# Instructions to follow
On every line of the listing, check for "agent"; copy the lines that have it.

# Source material
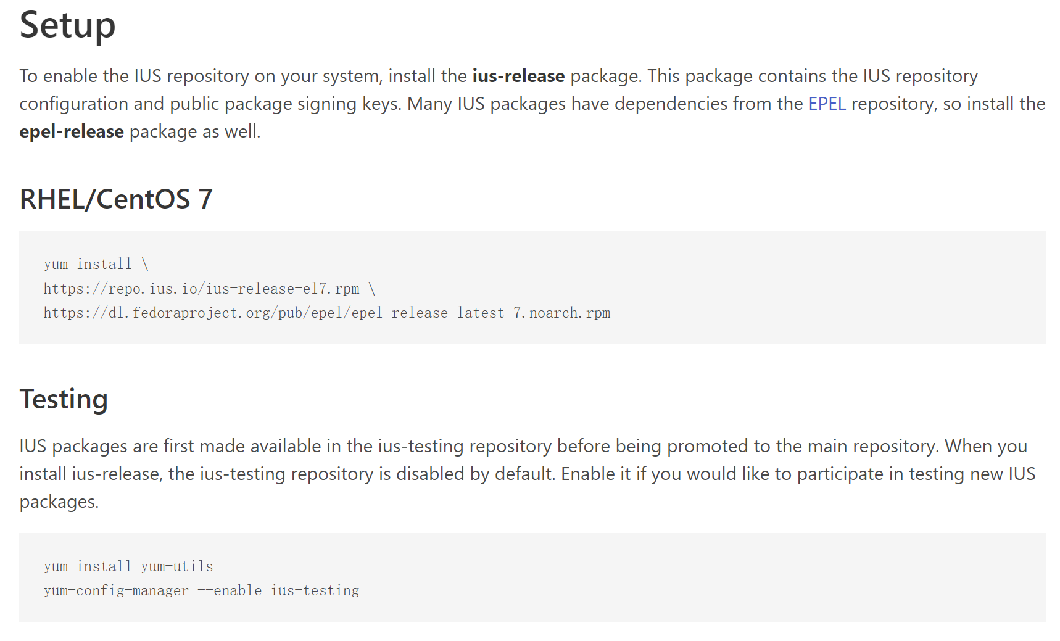Click the RHEL/CentOS 7 heading

click(x=116, y=199)
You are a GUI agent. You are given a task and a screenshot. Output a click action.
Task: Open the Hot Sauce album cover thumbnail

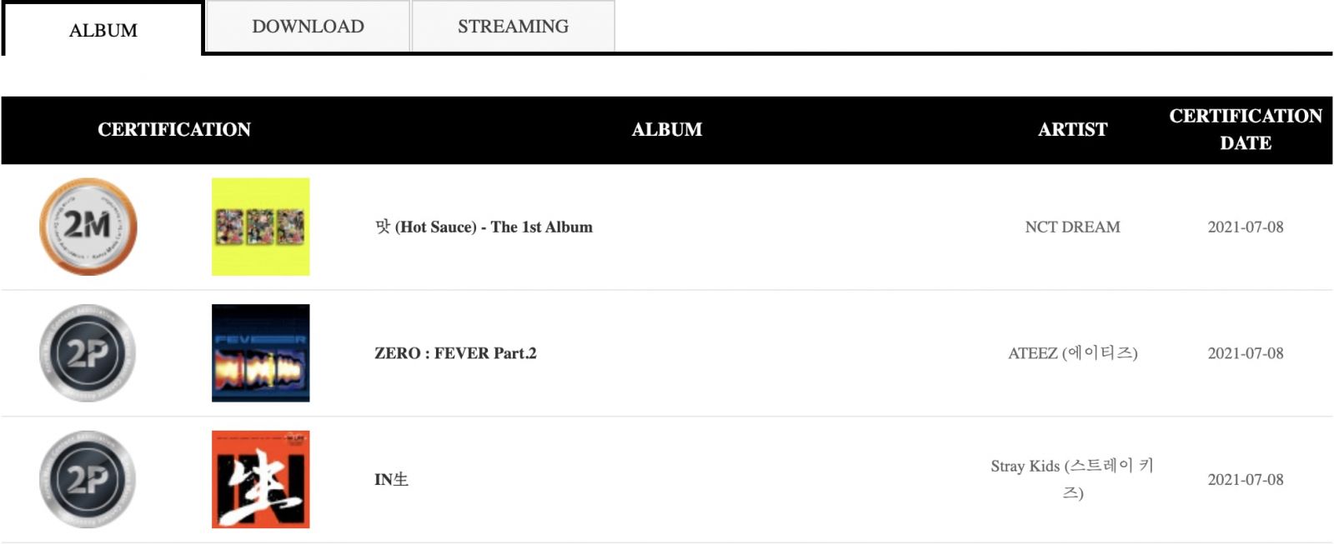click(261, 227)
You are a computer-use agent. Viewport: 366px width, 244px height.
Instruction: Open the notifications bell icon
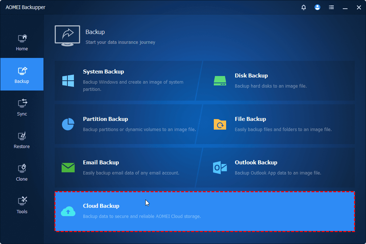(304, 7)
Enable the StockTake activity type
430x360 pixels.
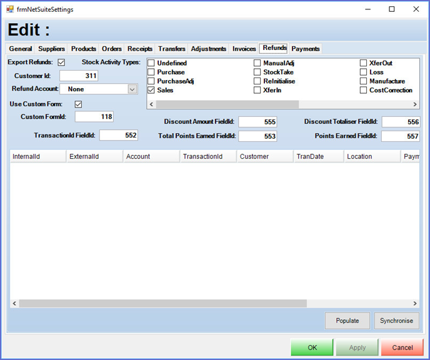coord(258,72)
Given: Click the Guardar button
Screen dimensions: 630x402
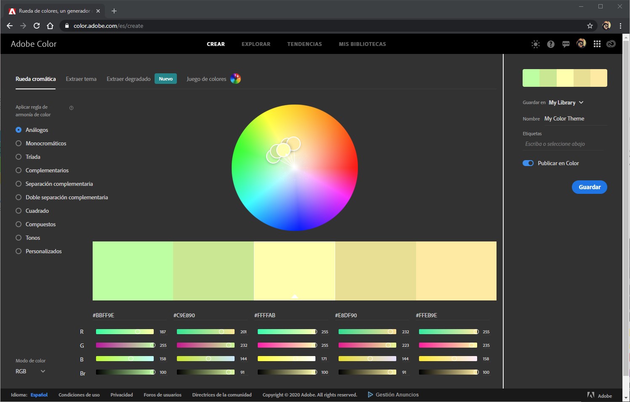Looking at the screenshot, I should pyautogui.click(x=590, y=187).
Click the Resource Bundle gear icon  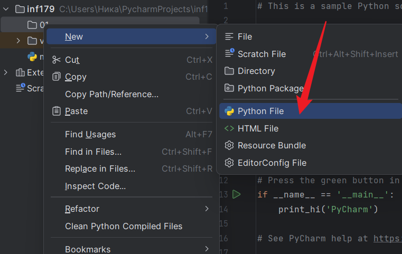[x=229, y=145]
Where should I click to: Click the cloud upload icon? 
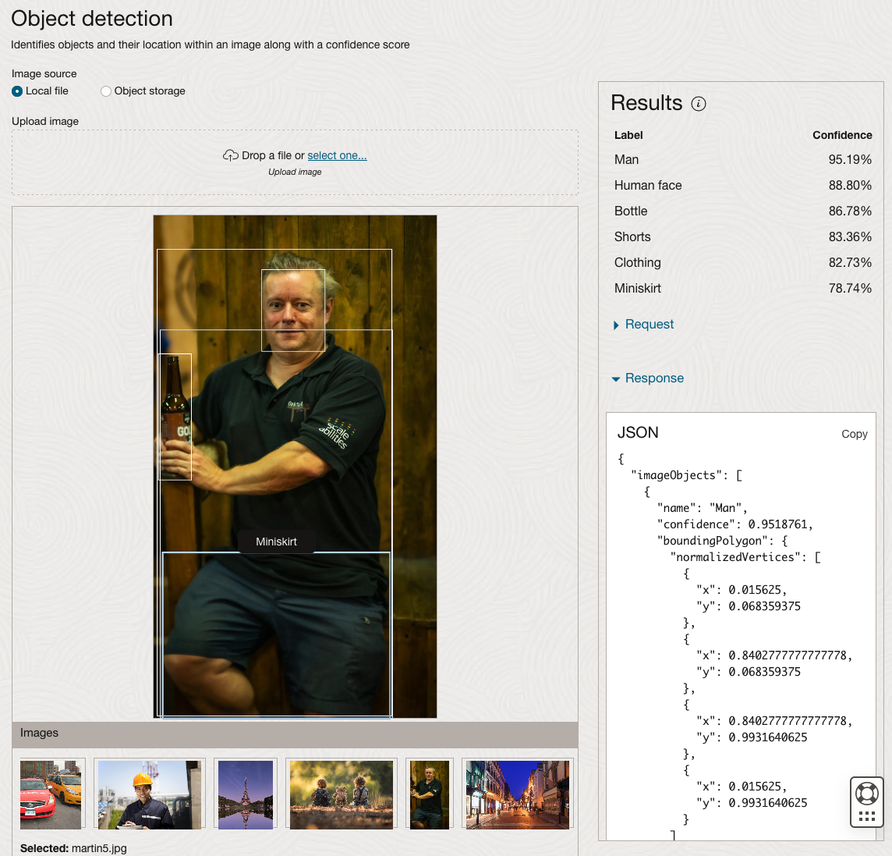coord(231,155)
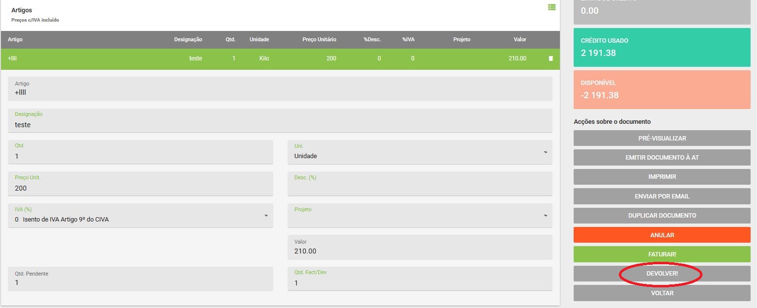This screenshot has width=757, height=308.
Task: Click EMITIR DOCUMENTO À AT button
Action: [x=662, y=158]
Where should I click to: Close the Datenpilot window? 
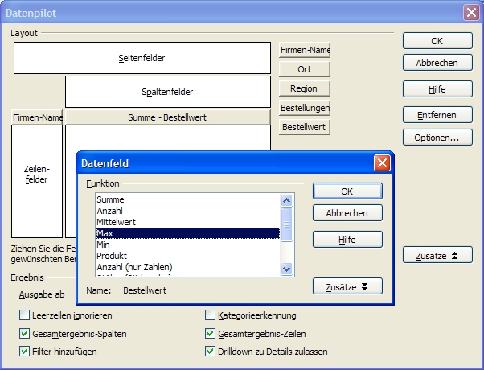471,12
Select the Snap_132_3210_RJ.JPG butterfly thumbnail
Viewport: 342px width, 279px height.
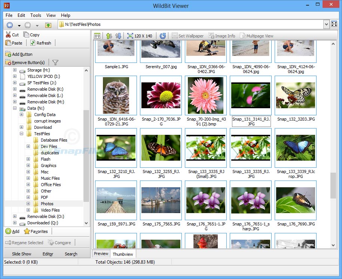[116, 148]
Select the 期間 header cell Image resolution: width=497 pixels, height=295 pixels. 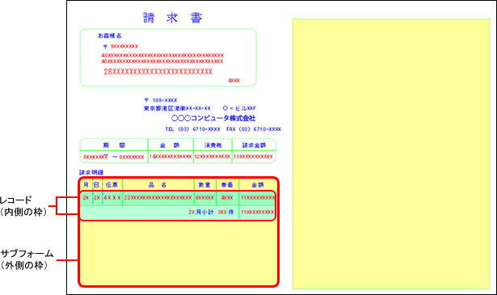click(114, 145)
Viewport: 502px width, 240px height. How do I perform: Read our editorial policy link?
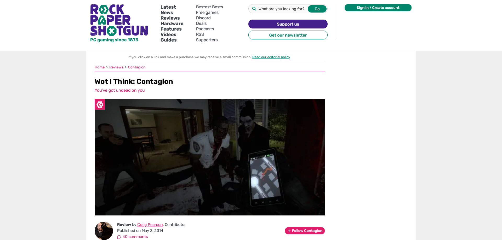[x=271, y=57]
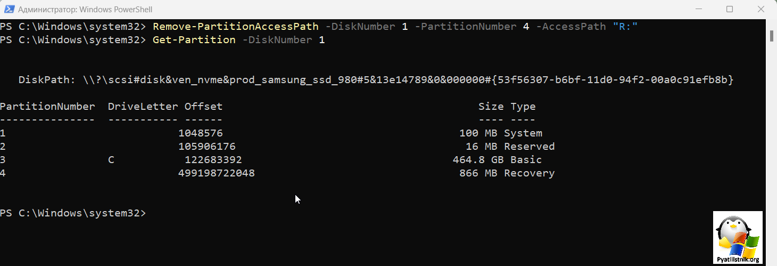Click the PartitionNumber column header
777x266 pixels.
point(47,107)
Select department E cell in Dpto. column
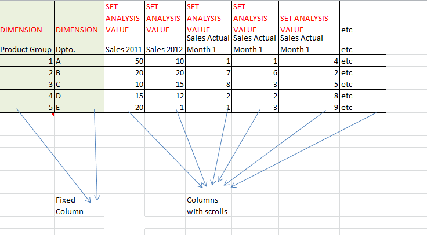 click(x=79, y=107)
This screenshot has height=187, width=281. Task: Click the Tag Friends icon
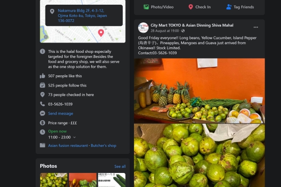(x=229, y=7)
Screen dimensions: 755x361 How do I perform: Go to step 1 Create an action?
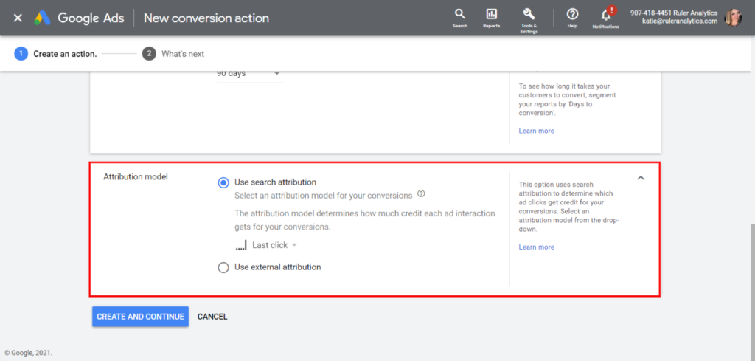pos(21,54)
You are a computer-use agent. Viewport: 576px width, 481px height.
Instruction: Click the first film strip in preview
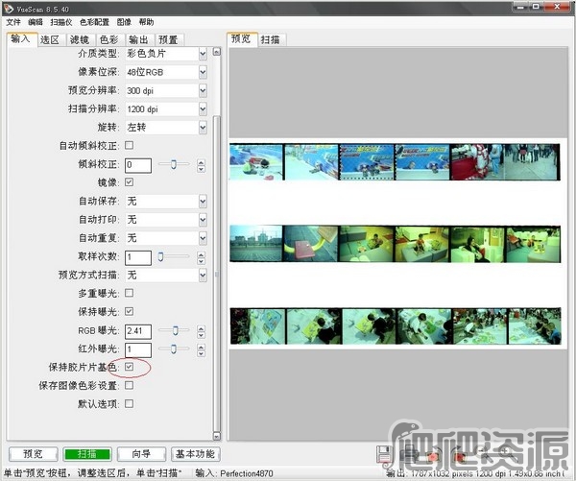[x=394, y=161]
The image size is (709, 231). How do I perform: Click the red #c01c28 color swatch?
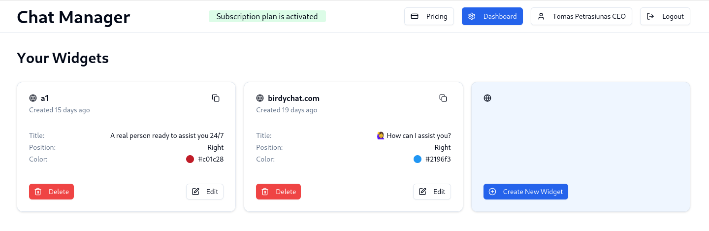tap(190, 159)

# Solution for this exercise
You are a GUI agent. You are given a task and a screenshot. Output a click action.
You are a computer-use agent. Viewport: 366px width, 244px height.
You are a computer-use agent. Viewport: 576px width, 481px height.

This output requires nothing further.